GIVEN PROBLEM A:
Give the lines of the records as a JSON list of strings, one string per line with blank lines omitted, starting at the line containing "How do I perform: Add" and continuing through the end of the records. Leave the pictures out of the list.

Nor was he concerned about the surly corrections officers or the guards in the watchtower, surveying the yard with their machine guns and orders to shoot to kill in case of an insurrection. Brother, a black man, lay on the ground, convulsing, white foam erupting from his mouth and nose. Guards took their time alerting the nurse, who then lumbered over to Brother, glanced at him and refused to perform CPR. So Melendez did it. Three breaths, pump. Three breaths, pump. Three breaths, pump. Brother's chest heaved, his eyes opened. Then ... they rolled back in his head. He died.


"I felt the life force go out of him," Melendez says.


Inmates could barely restrain him as he showered the staff with epithets, an outburst that got him 90 days of solitary confinement. For "disrespect."


"I wanted to fight," he said. "They let him die like a dog."


Drawn here by Friday's execution of Lawrence Colwell Jr. in Carson City, Melendez and other "death penalty abolitionists" held a noon vigil at a downtown church and an afternoon forum at the University of Nevada, Las Vegas, on eliminating capital punishment. UNLV's School of Social Work, the Nevada Coalition Against the Death Penalty, Progressive Leadership Alliance of Nevada and Citizens United for Alternatives to the Death Penalty hosted the forum as the local stop on the cross-country Journey of Hope Abolition Day '04 Tour, meant to raise hackles about the perceived inhumanity of capital punishment.


Cases like Melendez's—convicted despite the absence of evidence linking him to a 1983 murder, implicated by an informant and freed, nearly 18 years later, after discovery of a taped confession by the real killer—point to the need for a moratorium, if not outright abolition of state and federal executions, reasons Nancy Hart, president of the Nevada Coalition Against the Death Penalty.


Recent years have seen several death penalties commuted and death-row inmates exonerated and freed. Last year, former Illinois Gov. George Ryan commuted the death sentences of 167 inmates. Thirteen inmates were exonerated, including several who, it was discovered, were tortured by police into confessing to crimes.


It's difficult to take the nation's pulse on death sentences. A Gallup poll in May showed 74 percent of Americans favored it, yet the National Coalition to Abolish the Death Penalty cites growing ambivalence. Application differs by region, with the South and West carrying the baton; six death penalty states haven't executed anyone, and New Hampshire doesn't offer the ultimate retribution.


Colwell's lethal-injection death, for the 1994 murder of Florida tourist Frank Rosenstock, marked Nevada's 10th since capital punishment was reinstated in 1977. Hart has concerns about the state's recent history with executions.


"We have the highest per-capita death-row population in the country. Why? We have a high rate of blacks on death row—40 percent, when they're about 10 percent (12 percent) of the population. Why? Colwell was the ninth person to volunteer [for death], meaning he didn't exhaust his appeals, he just gave them up. Why is this? We allow the execution of juveniles. Why?"

GIVEN PROBLEM B:
Retype the capital punishment passage from "It's difficult to" to "history with executions.".

Target pointing data:
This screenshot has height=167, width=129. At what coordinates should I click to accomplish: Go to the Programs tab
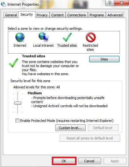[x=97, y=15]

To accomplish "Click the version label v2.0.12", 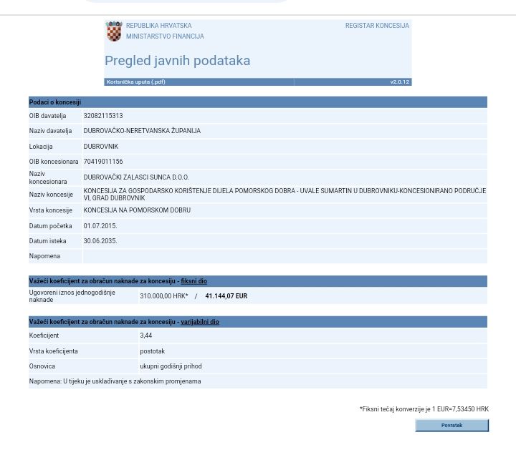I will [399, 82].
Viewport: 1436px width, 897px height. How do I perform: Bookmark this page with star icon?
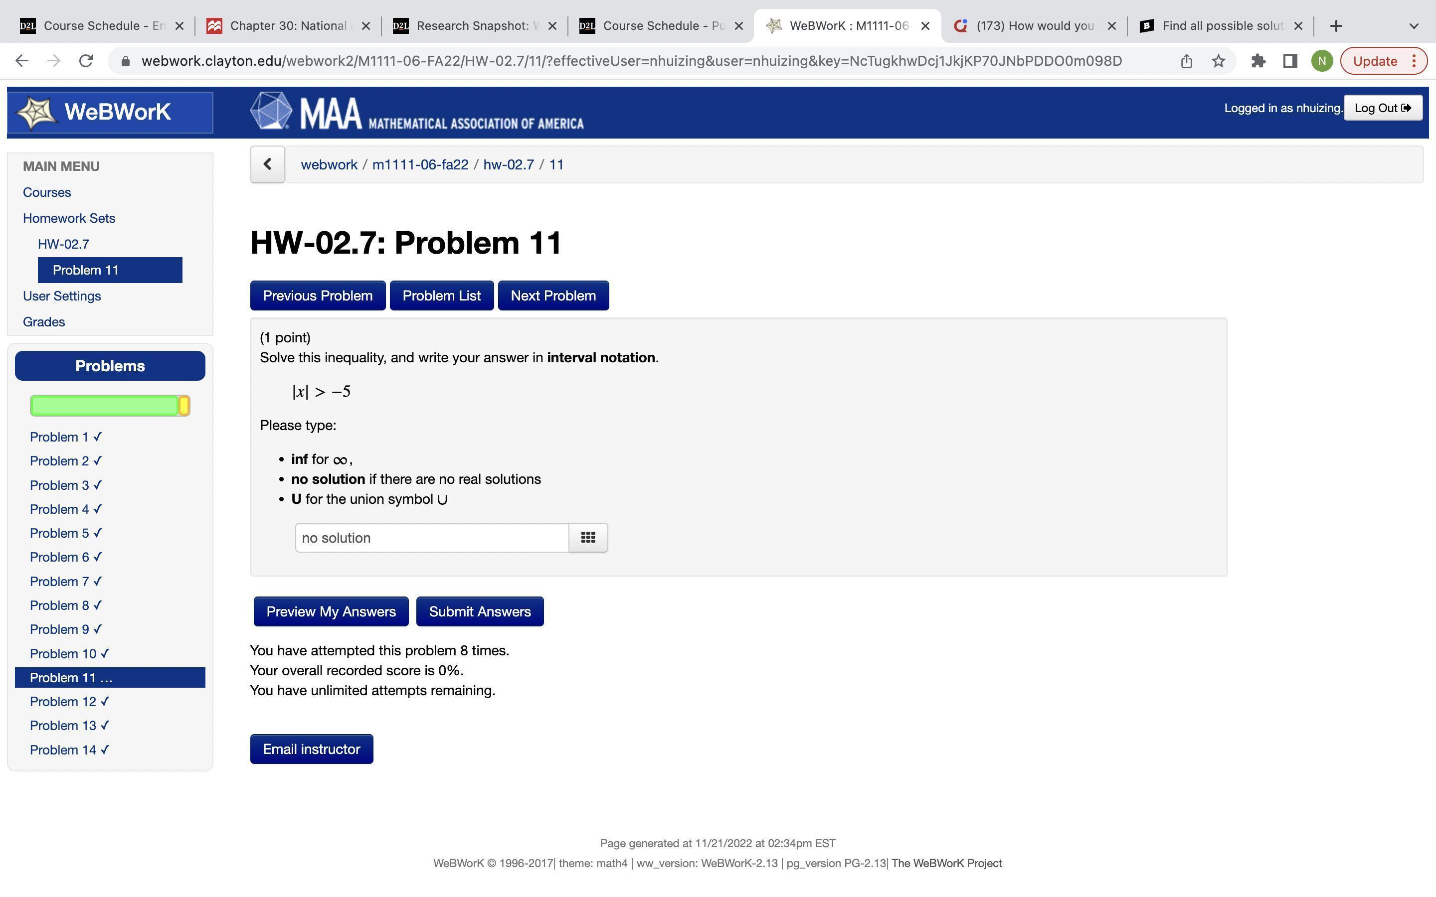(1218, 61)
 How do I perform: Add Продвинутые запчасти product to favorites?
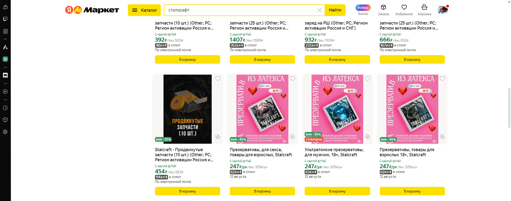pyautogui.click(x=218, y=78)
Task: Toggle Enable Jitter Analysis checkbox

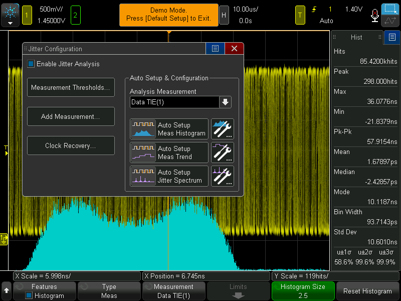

RESULT A:
[
  " How do I perform: Add Продвинутые запчасти product to favorites?",
  "pyautogui.click(x=218, y=78)",
  "Task: Toggle Enable Jitter Analysis checkbox"
]

RESULT B:
It's difficult to take the nation's pulse on death sentences. A Gallup poll in May showed 74 percent of Americans favored it, yet the National Coalition to Abolish the Death Penalty cites growing ambivalence. Application differs by region, with the South and West carrying the baton; six death penalty states haven't executed anyone, and New Hampshire doesn't offer the ultimate retribution.


Colwell's lethal-injection death, for the 1994 murder of Florida tourist Frank Rosenstock, marked Nevada's 10th since capital punishment was reinstated in 1977. Hart has concerns about the state's recent history with executions.